*** Begin section ***

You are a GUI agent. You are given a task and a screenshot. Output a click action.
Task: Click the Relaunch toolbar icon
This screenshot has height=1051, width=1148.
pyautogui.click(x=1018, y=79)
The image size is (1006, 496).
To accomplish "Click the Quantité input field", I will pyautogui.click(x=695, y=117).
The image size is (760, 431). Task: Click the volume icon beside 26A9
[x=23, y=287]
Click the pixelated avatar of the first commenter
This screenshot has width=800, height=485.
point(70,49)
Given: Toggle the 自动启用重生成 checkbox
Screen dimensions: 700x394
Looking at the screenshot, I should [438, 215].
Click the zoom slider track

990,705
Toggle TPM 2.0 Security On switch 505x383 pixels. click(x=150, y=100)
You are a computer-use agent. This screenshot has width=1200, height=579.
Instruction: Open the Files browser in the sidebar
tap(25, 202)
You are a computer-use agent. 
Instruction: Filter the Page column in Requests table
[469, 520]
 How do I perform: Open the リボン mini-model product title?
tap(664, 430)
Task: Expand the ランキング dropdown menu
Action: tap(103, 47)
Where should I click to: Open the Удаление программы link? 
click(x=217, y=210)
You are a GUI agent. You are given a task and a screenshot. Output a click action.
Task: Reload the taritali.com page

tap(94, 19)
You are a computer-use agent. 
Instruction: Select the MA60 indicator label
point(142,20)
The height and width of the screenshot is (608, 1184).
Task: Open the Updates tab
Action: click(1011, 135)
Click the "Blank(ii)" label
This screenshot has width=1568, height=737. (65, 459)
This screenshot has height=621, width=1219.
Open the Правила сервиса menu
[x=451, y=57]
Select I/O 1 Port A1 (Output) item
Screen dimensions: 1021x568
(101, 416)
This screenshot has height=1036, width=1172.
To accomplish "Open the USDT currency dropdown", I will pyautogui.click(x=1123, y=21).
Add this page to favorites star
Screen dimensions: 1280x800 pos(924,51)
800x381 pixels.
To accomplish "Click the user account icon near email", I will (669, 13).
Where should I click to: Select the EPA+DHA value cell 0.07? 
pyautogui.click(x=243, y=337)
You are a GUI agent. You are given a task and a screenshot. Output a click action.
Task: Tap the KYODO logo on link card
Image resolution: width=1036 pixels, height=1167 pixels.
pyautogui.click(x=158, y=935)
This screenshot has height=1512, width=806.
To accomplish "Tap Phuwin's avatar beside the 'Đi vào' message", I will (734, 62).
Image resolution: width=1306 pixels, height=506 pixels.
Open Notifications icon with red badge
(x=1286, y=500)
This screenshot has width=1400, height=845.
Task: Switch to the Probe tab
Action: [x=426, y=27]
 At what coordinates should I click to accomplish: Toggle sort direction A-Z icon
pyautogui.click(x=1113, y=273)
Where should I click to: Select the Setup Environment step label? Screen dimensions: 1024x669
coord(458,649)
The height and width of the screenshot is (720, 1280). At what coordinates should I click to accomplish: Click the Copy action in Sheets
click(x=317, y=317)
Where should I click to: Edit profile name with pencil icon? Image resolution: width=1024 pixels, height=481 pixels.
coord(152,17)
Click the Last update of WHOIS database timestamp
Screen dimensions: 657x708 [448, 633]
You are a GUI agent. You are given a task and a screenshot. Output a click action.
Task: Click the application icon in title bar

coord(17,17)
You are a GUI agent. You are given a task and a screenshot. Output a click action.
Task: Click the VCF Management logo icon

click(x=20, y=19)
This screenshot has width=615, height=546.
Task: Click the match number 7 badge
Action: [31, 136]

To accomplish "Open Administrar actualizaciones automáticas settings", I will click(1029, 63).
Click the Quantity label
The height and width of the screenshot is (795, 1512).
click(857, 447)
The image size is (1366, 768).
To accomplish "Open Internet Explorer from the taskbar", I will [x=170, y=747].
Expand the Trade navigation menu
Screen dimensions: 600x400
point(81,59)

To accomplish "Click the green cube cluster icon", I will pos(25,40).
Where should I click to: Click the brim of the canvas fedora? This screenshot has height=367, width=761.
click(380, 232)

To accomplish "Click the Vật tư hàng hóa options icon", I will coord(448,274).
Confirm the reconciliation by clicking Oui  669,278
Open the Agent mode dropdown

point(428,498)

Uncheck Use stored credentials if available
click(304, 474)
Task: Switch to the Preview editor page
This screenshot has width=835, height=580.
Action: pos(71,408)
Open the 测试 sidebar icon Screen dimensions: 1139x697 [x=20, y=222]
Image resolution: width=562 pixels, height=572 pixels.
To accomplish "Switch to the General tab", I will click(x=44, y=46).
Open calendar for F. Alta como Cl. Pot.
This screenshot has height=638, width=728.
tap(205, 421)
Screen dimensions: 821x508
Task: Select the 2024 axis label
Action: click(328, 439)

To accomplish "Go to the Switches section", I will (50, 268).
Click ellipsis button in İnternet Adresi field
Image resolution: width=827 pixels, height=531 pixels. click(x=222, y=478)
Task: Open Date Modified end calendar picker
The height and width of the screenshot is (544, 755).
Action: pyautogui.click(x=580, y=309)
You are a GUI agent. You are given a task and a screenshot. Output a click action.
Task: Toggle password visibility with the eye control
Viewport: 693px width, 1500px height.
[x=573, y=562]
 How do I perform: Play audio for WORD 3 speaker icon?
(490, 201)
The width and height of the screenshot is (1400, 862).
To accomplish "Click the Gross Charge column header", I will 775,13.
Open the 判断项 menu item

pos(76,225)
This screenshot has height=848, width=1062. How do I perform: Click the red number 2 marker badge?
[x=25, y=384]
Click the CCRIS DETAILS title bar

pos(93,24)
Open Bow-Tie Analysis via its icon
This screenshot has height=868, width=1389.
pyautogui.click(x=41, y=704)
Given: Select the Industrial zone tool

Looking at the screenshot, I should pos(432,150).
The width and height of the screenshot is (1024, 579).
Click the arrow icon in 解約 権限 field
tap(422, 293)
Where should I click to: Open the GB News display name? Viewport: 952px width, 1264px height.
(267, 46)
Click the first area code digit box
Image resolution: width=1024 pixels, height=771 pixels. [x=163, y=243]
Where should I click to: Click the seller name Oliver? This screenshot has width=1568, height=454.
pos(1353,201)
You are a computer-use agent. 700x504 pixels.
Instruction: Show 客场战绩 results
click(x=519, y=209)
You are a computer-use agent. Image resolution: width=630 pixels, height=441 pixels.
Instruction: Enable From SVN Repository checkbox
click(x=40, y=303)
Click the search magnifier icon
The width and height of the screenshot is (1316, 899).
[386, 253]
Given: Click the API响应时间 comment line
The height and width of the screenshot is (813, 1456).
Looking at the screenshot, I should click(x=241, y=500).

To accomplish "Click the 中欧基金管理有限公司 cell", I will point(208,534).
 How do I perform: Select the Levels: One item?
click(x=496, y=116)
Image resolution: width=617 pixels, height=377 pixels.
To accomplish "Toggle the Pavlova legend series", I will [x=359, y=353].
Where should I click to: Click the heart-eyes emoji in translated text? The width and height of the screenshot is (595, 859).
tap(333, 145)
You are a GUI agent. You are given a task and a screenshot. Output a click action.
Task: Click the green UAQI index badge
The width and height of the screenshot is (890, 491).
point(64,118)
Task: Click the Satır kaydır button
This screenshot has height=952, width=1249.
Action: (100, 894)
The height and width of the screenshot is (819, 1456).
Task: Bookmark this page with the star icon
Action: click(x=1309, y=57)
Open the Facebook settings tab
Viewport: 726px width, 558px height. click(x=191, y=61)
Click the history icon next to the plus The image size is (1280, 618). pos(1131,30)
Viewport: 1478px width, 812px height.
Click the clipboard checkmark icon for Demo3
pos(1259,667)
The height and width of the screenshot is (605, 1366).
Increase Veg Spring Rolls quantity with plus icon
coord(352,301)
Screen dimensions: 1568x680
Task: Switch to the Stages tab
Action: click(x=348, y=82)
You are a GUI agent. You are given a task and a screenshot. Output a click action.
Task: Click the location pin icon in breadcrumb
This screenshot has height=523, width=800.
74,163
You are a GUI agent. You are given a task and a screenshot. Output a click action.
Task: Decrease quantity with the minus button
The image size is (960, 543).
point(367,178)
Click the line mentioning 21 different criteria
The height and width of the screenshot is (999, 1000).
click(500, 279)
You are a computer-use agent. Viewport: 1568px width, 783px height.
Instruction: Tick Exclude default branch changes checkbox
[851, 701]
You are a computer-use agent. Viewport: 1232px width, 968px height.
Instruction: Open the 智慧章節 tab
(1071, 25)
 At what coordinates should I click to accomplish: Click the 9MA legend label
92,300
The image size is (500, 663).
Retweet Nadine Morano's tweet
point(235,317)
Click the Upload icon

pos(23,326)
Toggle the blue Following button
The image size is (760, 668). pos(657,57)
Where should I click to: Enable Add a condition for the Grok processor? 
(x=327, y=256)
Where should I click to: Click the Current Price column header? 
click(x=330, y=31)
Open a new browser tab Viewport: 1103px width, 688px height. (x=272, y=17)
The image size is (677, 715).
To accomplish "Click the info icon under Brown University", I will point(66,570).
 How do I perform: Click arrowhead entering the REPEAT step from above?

*** End section ***

## Problem requirements
Your task is to reproduce the entries exactly, starting at the first line and ending with the line containing "The image size is (1006, 496).".

## Response to the task
You are a GUI agent. You are given a task and a screenshot. Output a click action.
Task: Click the Relaunch toolbar icon
This screenshot has height=1051, width=1148.
pyautogui.click(x=1018, y=79)
The image size is (1006, 496).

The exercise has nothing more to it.